Sizi temin ederim ki başlıkta geçen cümlenin hiçbir kelimesinde şaka yok. 29 Eylül 2011 tarihinde Çin Halk Cumhuriyeti’nin Gobi Çölü‘nden fırlattığı Tiangong-1 prototip uzay istasyonu Mart ayında Dünya’ya düşecek. Biliminsanları düşüşün 43′ Kuzey ve 43′ Güney paralelleri arasında bir yere düşeceğini biliyorlar; fakat kaotik koşullardan dolayı tam olarak nereye düşeceğini de tahmin edemiyorlar. İşin fenası, uzay istasyonu atmosfere tekrar girerken yekten de yanmayabilir. Çünkü roket motorları bu tekrar giriş için fazla yoğunlar. Yüzer kiloluk parçalar olarak düşebilirler.
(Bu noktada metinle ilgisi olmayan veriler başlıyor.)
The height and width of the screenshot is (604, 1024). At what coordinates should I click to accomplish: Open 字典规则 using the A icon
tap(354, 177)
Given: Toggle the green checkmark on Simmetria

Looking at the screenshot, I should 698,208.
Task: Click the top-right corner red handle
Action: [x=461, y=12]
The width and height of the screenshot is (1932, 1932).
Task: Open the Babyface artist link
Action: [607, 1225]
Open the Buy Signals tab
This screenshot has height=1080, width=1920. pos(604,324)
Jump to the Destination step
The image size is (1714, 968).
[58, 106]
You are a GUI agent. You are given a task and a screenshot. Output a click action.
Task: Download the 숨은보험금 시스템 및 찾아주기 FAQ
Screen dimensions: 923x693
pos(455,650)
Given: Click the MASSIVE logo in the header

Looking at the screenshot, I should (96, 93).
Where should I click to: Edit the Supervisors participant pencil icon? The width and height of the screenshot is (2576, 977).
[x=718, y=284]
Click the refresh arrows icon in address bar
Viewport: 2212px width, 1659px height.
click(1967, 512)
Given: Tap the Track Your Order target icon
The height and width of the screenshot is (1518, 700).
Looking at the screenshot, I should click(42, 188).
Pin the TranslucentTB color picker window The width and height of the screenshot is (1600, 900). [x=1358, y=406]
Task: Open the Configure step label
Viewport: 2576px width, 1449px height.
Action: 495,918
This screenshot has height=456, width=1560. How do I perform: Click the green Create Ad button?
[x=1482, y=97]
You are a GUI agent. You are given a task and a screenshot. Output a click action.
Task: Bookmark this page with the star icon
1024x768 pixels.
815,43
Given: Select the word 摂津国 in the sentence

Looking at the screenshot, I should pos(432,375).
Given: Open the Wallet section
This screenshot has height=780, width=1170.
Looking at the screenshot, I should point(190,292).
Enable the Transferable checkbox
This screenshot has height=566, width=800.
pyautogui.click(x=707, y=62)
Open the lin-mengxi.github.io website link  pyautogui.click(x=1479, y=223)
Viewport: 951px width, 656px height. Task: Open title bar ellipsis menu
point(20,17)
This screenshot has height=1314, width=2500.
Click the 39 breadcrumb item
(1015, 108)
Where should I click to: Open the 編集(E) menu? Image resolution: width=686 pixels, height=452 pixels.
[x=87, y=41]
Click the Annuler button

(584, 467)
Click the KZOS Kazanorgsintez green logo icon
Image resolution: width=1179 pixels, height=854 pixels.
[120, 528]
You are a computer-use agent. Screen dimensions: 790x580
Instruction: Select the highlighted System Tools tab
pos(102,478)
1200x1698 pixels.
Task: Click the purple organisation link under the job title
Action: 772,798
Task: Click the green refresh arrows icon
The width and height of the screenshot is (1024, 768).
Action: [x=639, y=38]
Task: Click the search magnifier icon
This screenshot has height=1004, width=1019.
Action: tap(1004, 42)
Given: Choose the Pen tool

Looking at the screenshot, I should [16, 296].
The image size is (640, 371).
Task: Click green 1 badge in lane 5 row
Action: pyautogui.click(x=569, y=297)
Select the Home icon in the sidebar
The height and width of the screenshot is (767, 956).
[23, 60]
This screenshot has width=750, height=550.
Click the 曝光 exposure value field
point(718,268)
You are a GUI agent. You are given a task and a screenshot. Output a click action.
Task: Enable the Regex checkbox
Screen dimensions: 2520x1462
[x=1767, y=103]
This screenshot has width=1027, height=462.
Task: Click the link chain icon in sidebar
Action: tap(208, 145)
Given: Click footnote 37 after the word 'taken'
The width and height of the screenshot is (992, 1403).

New York Post‘un makalesine göre, an itibariyle bu uzay istasyonunun okyanusa düşeceği umuluyor; fakat 10.000’de 1 ihtimal bu 100 kiloluk parçalar insanların mesken tuttuğu yerlere de düşebilir. Daha da fenası, istasyonun yakıtı için kullanılan hidrazin isminde yüksek oranda zehirli bir öge. Bununla herhangi bir insan ya da canlı temasa girerse sonuçların iyi olma ihtimali yok. Yani bir Derin Darbe olmasa da, gerçekten bu Mart ayında, tarihi kesinlikle tam olarak netleştirilemeyen bir iki haftalık pencerede, dünyaya 100’er kiloluk hurda ve zehirli bir yakıt düşecek.
Peki buraya nasıl geldik?
İsmi Mandarin’de “Cennet Sarayı” anlamına gelen Tiangong-1, Çin’in prototip istasyon denemesiydi. Çin 2011’de uzaya yolladığı istasyonuna önce insansız, sonra da insanlı görevler planladı ve tamamladı. Çin’in ilk kadın astronotlarına da geçici bir süre ev sahipliği yapan istasyon, 2016’da Tiangong-2‘nin de fırlatılmasıyla birlikte emekliye ayrıldı. Niyet, sessiz sedasız Dünya etrafındaki mıntıkasına devam etmesi yönündeydi, ancak öyle olmadı. Çin’in istasyonla kurduğu telemetri bağlantısının koptuğu iddia edildi. Kısa bir süre sonra Çin 2284 gündür yörüngede olan 8.5 tonluk Tiangong-1’in kontrolünü yitirdiğini açıkladı.
Tiangong-1 yaklaşık olarak ayda 10 kilometrelik bir hızla Dünya’ya düşüyor. Bu hız elbette logaritmik olarak artacak ve bir noktada, Tiangong-1 tekrar Dünya’ya geri dönecek. Bu noktada “Yav nasıl oldu bu” diye şaşırmaktan başka bir şansımız yok. Bir süre sonra çarpacağı yer biraz daha netleşecektir, ama o dakikaya kadar el ele tutuşup beklemekten başka bir çaremiz yok gibi gözüküyor. Çok acayip değil mi?